Chasing The Scream
by Johann Hari
Chasing The Scream: The First and Last Days of the War on Drugs by Johann Hari came out in 2015. It was the inspiration for the Hulu movie Billie Holiday vs The United States. Hari questions whether or not he is an addict and decides to go searching for answers to questions he has. “Why did the drug war start, and why does it continue? Why can some people use drugs without any problems, while others can’t? What really causes addiction? What happens if you choose a radically different policy?”
Hari spent the next three years in search of answers, traveling across nine countries including: The United States, Canada, Great Britain, Mexico, Portugal, Switzerland, Sweden, Uruguay and Vietnam.
The book begins with Henry Anslinger, who began the War The On Drugs. Anslinger ran The Federal Bureau of Narcotics, which later became the DEA. The Bureau was originally set up to bust bootleggers during the Prohibition, but once Alcohol became legal again, Anslinger turned his attention to drugs. He targeted Billie Holiday, who had a well known Heroin habit. Hari sees Anslinger as a hypocrite with some misguided notions. It seems that Anslinger was more motivated to stay in business and keep his job then he was to truly end addiction. In fact, Anslinger would later develop his own Morphine habit.
The repercussions of prohibiting drugs were bad. Outlawing them created more problems than it solved. It drove thousands upon thousands of people to break the law in order to feed their addiction. It drove the business of dealing drugs to the mafia, to cartels and to gangs instead of letting doctors prescribe drugs legally. The War on Drugs created more crime instead of preventing it. For over 50 years the government struggled to keep drugs off the street, but the zero tolerance approached failed miserably.
In recent years, countries around the world began to ease their restrictions on drugs and started legalizing them. Places like the Netherlands and Portugal have seen a sharp drop in crime as soon as they stopped throwing people in jail for doing drugs. Once the governments began to regulate the flow of drugs, clinics replaced jails. Freely given assistance began to help the people in need and life improved greatly in those countries. The United States has slowly followed suit with a number of states legalizing marijuana, but we still have a long way to go.

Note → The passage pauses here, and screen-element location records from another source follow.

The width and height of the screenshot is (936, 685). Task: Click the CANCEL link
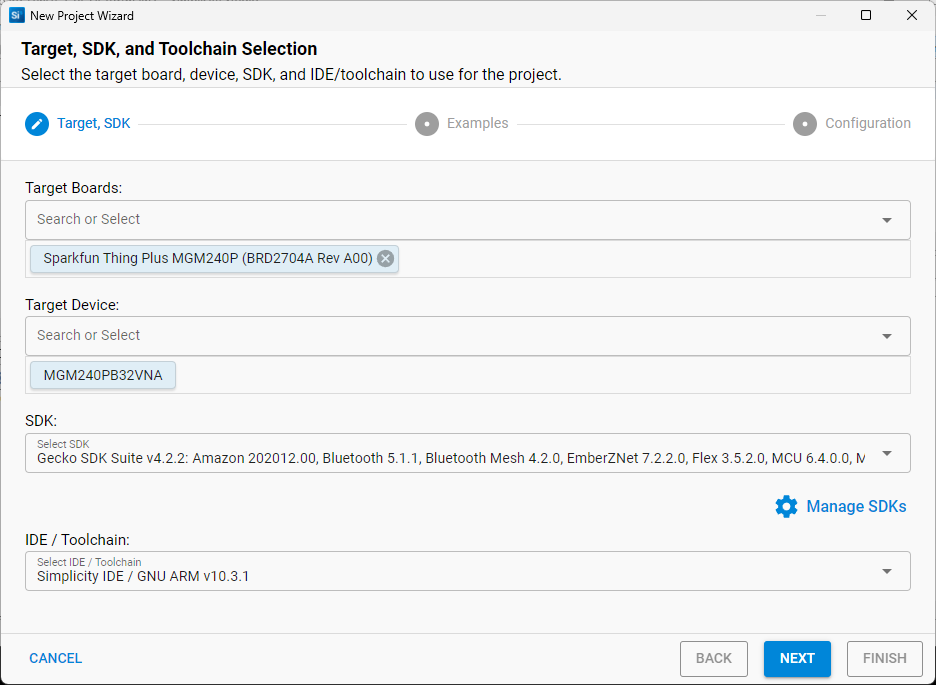click(55, 658)
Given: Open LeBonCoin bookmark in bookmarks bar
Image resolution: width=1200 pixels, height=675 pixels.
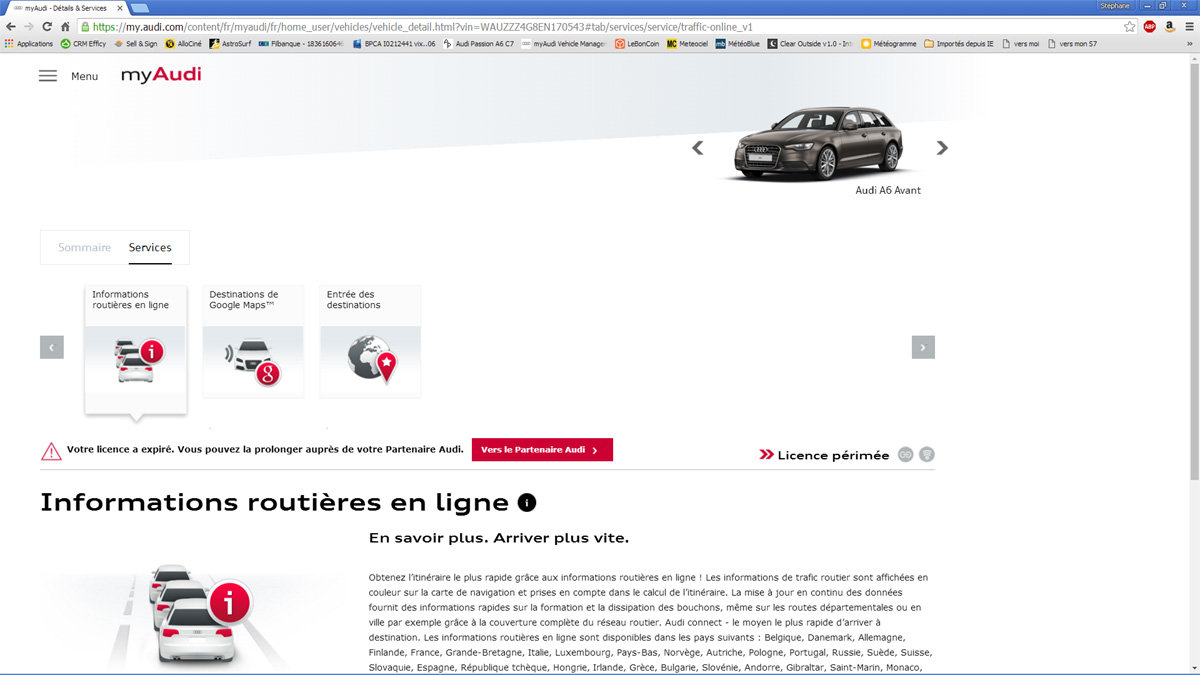Looking at the screenshot, I should (x=636, y=44).
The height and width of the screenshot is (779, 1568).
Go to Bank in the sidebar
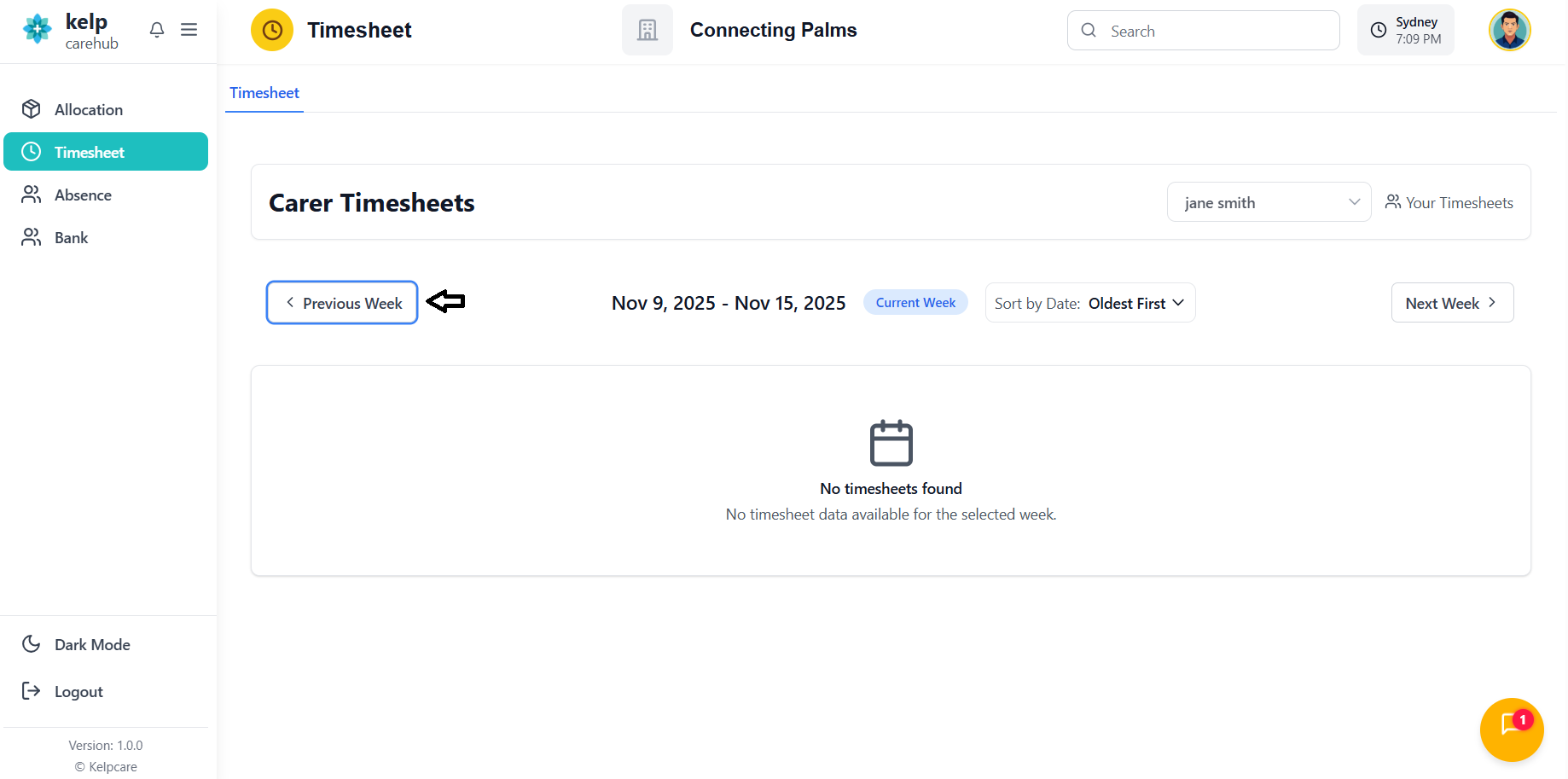pyautogui.click(x=71, y=237)
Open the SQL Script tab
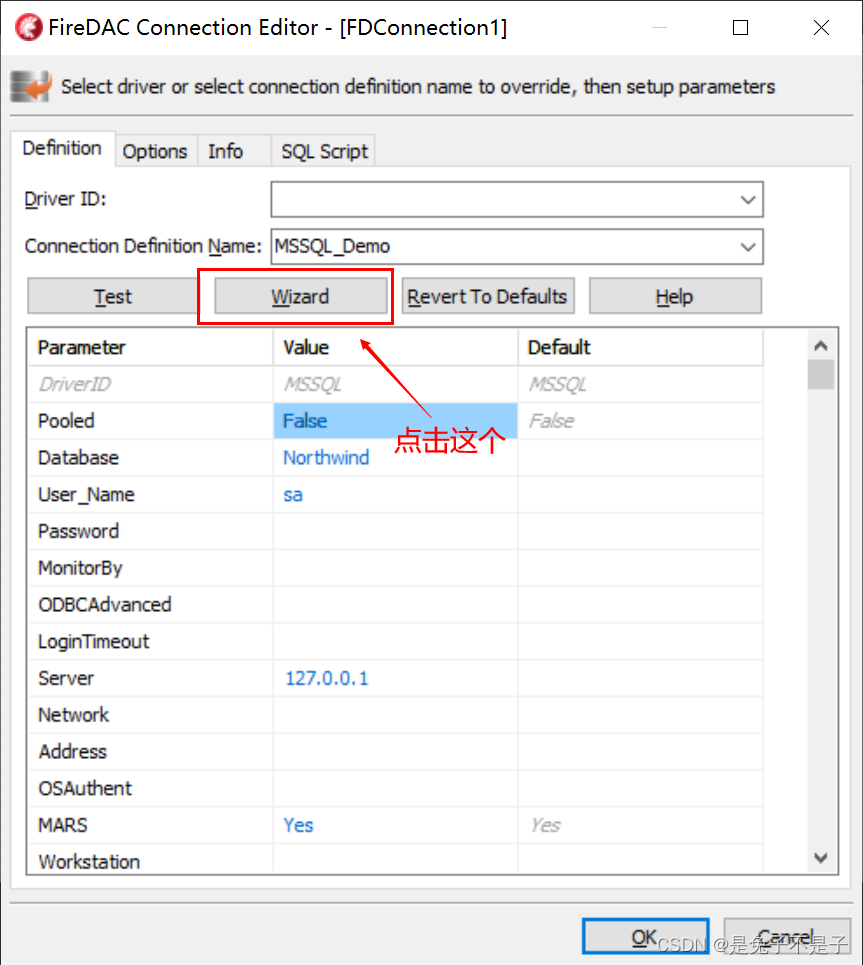The width and height of the screenshot is (863, 965). pyautogui.click(x=323, y=151)
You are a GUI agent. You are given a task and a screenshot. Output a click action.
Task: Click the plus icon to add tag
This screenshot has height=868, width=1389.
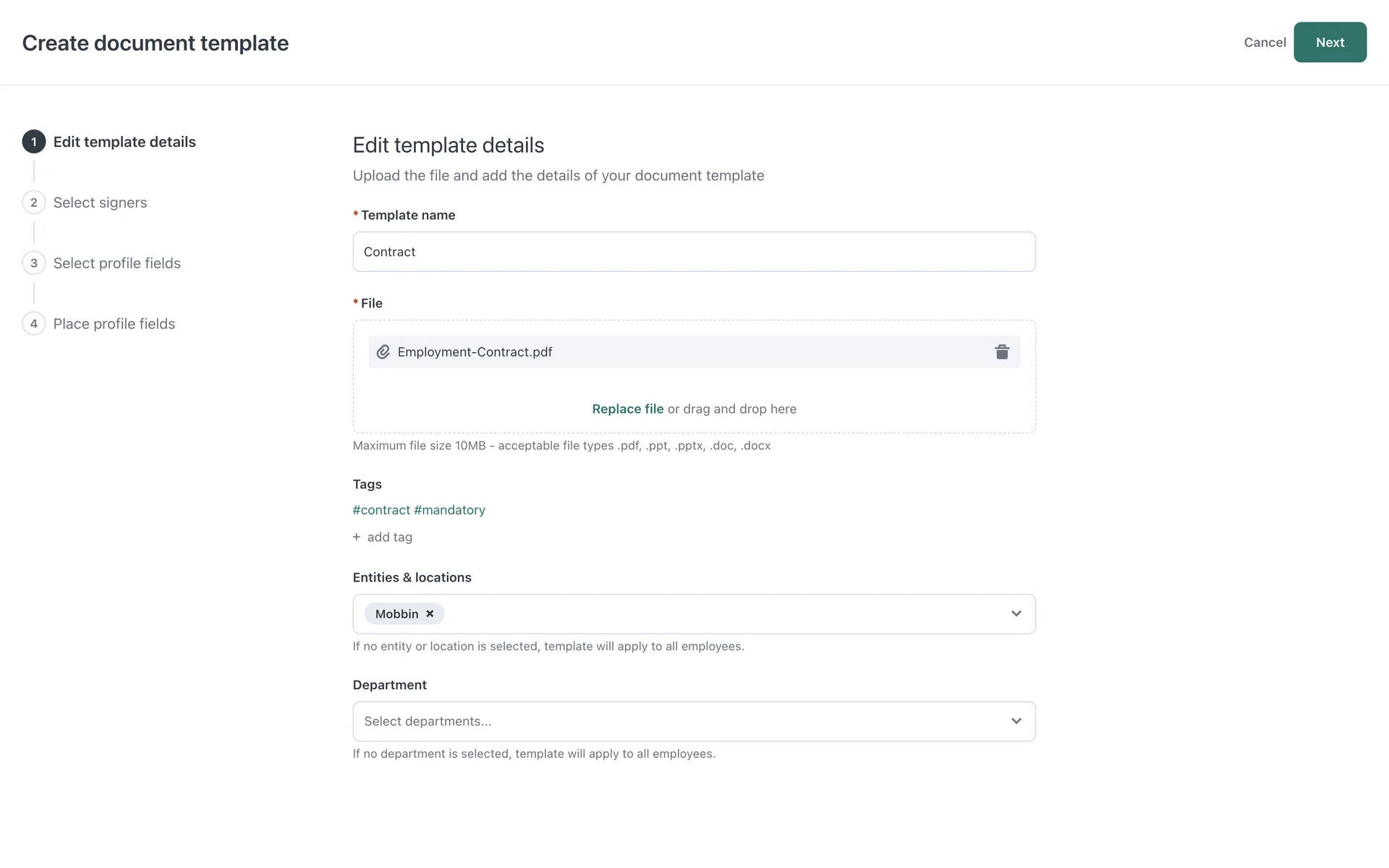click(357, 537)
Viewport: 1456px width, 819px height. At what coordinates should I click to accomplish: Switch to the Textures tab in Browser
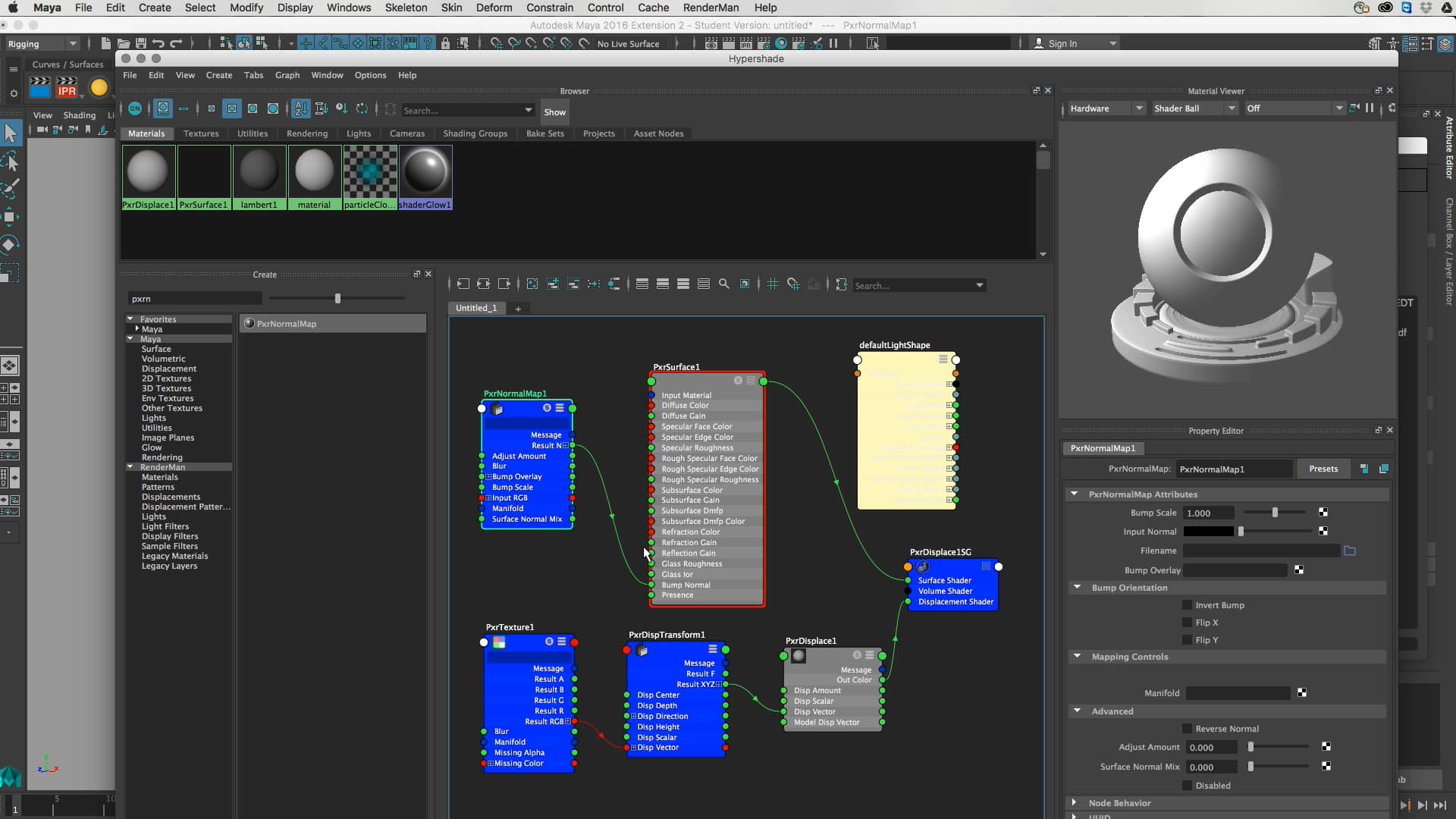pos(201,133)
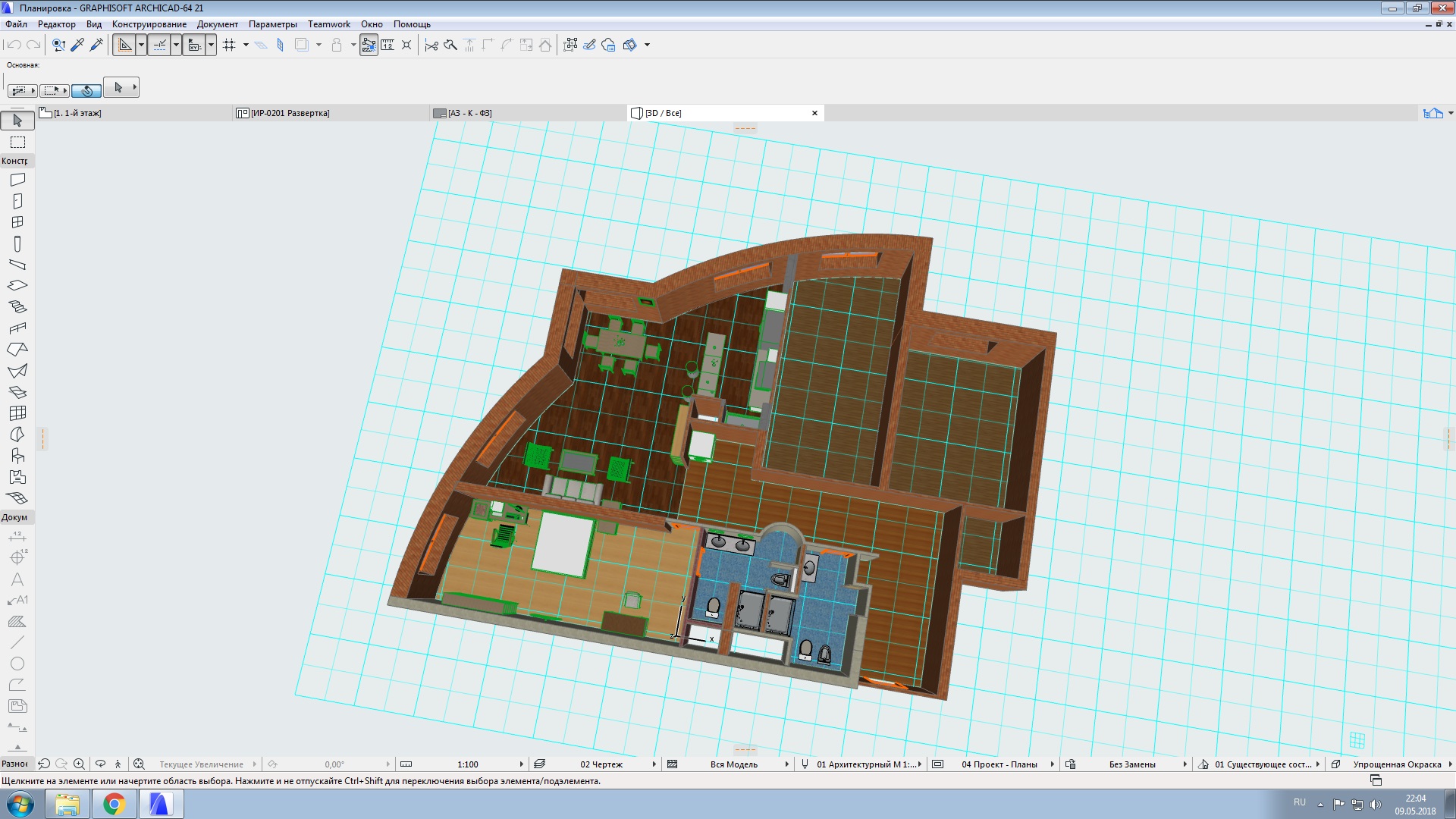Close the 3D / Все view tab
This screenshot has width=1456, height=819.
coord(814,112)
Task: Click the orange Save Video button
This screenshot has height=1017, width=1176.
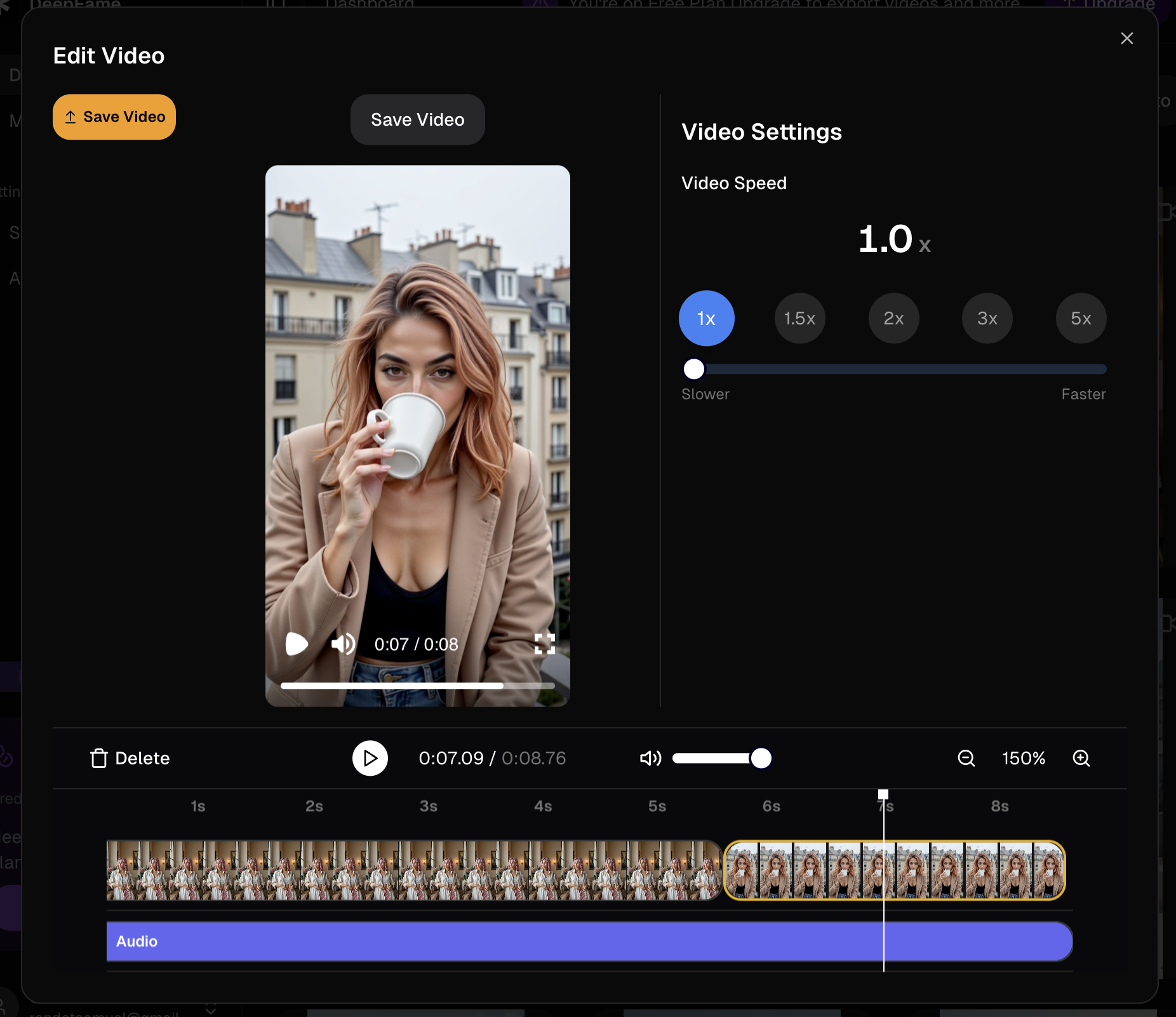Action: (114, 117)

As many as 90% of people out there have tried drugs, but only 10% of them will develop a long term habit or an addiction. While there is a chemical component to addiction, chemicals do not actually hijack our brain. Addiction is more psychological than physiological. The truth is addiction is adaption to external factors in life. It is not a character flaw or a weakness or a disease. It is not you, but the cage you live in.
The number one predictor of addiction is not genetics or personality, but childhood trauma. Childhood abuse and neglect increases the likelihood of addiction. Addiction is often born out of loneliness. If someone has strong family support or a close knit community they can rely on, they are less likely to become addicts.
When we punish those who do drugs, we isolate and alienate them and that only makes it worse. The current system of dealing with addiction is broken and downright backward. Negative consequences do not deter those who seek refuge in various illegal substances. Punishment, which includes shaming them, putting them in cages and making them unemployable, traps them in their addictions.
Hari comes to the compassionate conclusion that legalization is the best way to deal with drugs. People are going to do drugs no matter what, why not make it safe and secure for them? Why not give them the tools to help themselves rather than destroy their lives? Recovery from drug addiction must be a Social Recovery. It is not up to the individual to be strong all on their own. We need to create safe spaces for those who are struggling and provide support, not punishment. We must change how society treats drug addiction and drugs.
The government began controlling narcotics because people were getting hooked on and dying from opium, laudanum, heroin, morphine, etc.